Un porte-parole présumé du mouvement islamiste Boko Haram, qui avait revendiqué de nombreux attentats meurtriers, a été arrêté au Nigeria, pays en proie depuis plusieurs semaines à la multiplication d'attaques islamistes, ont indiqué mercredi des sources sécuritaires nigérianes.
"Nous avons enregistré un grand succès avec l'arrestation du porte-parole de Boko Haram, connu sous le nom de Abu Qaqa", a indiqué sous couvert de l'anonymat un responsable des services de renseignement de la police.
Chercher à confirmer
Un haut responsable de la police a confirmé avoir "reçu une information sur l'arrestation du porte-parole de Boko Haram", mais une troisième source sécuritaire a souligné que les policiers "voulaient être sûrs qu'il s'agit vraiment du porte-parole de Boko Haram. Ils cherchent encore à confirmer cela".

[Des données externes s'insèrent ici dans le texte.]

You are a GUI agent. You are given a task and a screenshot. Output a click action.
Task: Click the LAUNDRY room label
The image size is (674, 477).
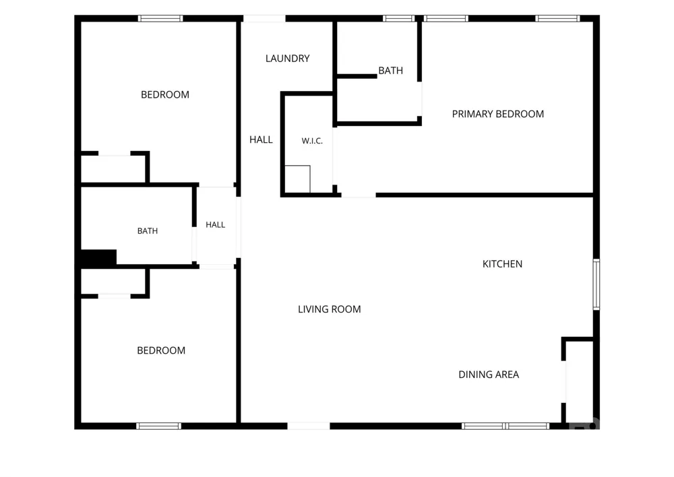(288, 59)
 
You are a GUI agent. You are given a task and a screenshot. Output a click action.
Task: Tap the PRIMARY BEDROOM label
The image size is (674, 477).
(498, 114)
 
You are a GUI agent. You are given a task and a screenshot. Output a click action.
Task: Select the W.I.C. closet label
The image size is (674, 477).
(312, 141)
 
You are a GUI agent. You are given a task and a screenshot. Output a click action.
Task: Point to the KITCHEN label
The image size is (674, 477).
(503, 264)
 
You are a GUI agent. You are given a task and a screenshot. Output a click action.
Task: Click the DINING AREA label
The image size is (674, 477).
(489, 375)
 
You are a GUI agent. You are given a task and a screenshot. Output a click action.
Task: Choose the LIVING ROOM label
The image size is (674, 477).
(330, 309)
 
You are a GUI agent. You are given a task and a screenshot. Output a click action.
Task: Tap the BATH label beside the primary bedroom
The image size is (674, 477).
(391, 71)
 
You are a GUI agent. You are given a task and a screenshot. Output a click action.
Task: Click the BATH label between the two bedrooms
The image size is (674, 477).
(148, 231)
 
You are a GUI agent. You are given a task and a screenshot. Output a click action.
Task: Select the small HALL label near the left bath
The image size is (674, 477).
(216, 225)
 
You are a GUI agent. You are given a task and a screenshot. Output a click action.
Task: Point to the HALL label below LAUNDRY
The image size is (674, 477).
(261, 139)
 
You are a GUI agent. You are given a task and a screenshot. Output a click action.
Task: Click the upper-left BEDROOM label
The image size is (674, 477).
(165, 94)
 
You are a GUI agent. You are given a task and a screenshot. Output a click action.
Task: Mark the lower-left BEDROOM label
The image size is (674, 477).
(161, 350)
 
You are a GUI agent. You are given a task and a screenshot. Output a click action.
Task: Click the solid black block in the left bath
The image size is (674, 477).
(98, 257)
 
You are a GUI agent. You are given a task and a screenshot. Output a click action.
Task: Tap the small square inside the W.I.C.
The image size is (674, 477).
(297, 179)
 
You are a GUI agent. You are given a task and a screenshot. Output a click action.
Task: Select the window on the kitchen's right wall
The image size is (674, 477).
(596, 284)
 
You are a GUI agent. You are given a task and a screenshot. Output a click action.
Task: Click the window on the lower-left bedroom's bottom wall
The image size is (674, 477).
(158, 426)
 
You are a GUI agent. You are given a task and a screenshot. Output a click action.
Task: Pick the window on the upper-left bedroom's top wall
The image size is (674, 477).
(160, 18)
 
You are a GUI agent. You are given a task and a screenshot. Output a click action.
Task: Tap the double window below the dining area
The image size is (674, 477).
(506, 426)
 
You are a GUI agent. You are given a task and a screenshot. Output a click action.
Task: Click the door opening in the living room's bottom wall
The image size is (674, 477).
(309, 426)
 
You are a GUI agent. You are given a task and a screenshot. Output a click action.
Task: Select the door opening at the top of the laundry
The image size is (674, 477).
(264, 18)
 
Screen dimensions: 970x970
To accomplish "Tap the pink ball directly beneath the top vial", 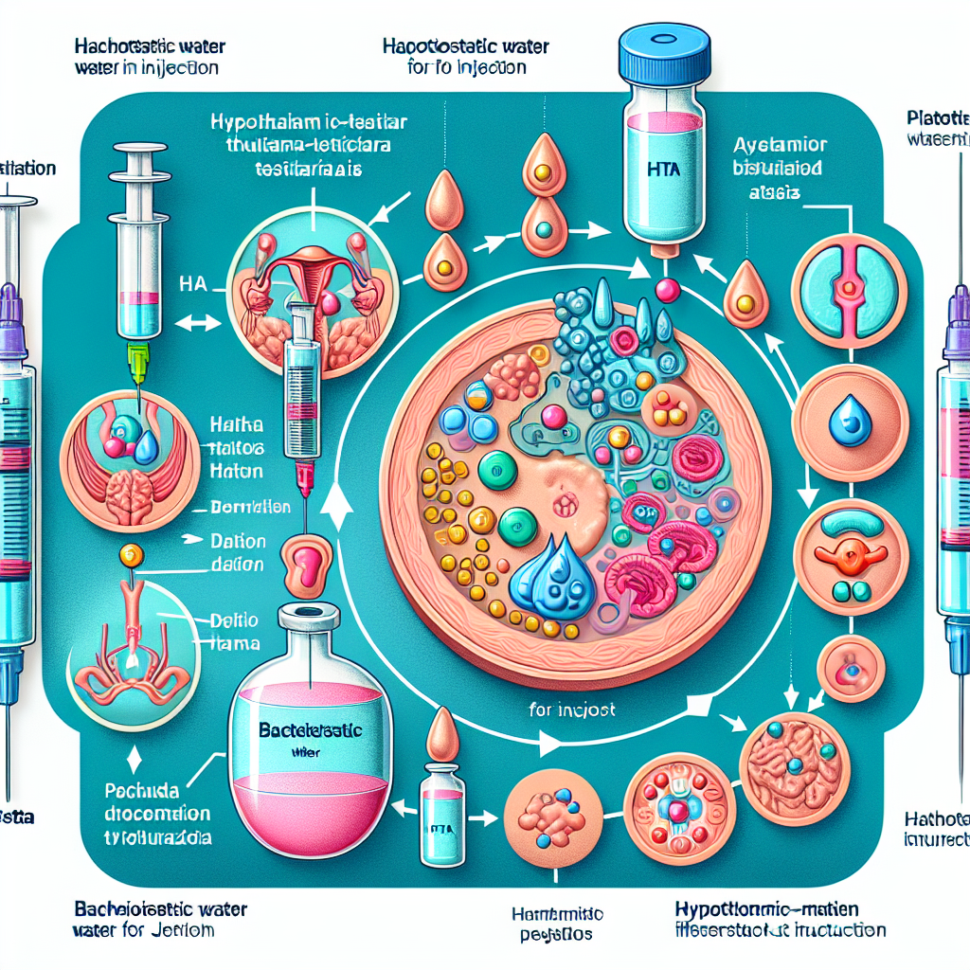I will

Un homme se présentant sous le pseudonyme d'Abu Qaqa s'était à plusieurs occasions présenté comme le porte-parole de Boko Haram, en revendiquant notamment de nombreuses attaques au Nigeria, pays le plus peuplé du continent avec 160 millions d'habitants, également répartis entre musulmans et chrétiens.
Le porte-parole présumé tenait régulièrement des conférences de presse par téléphone avec plusieurs journalistes dans la ville de Maiduguri (nord-est), le fief du mouvement islamiste.
Etat islamique
Apparu au début des années 2000 à Maiduguri, Boko Haram s'en est longtemps pris à des symboles du pouvoir comme la police, l'armée ou des hommes politiques. Ainsi, à Kano, les attaques coordonnées du 20 janvier ont visé principalement des commissariats.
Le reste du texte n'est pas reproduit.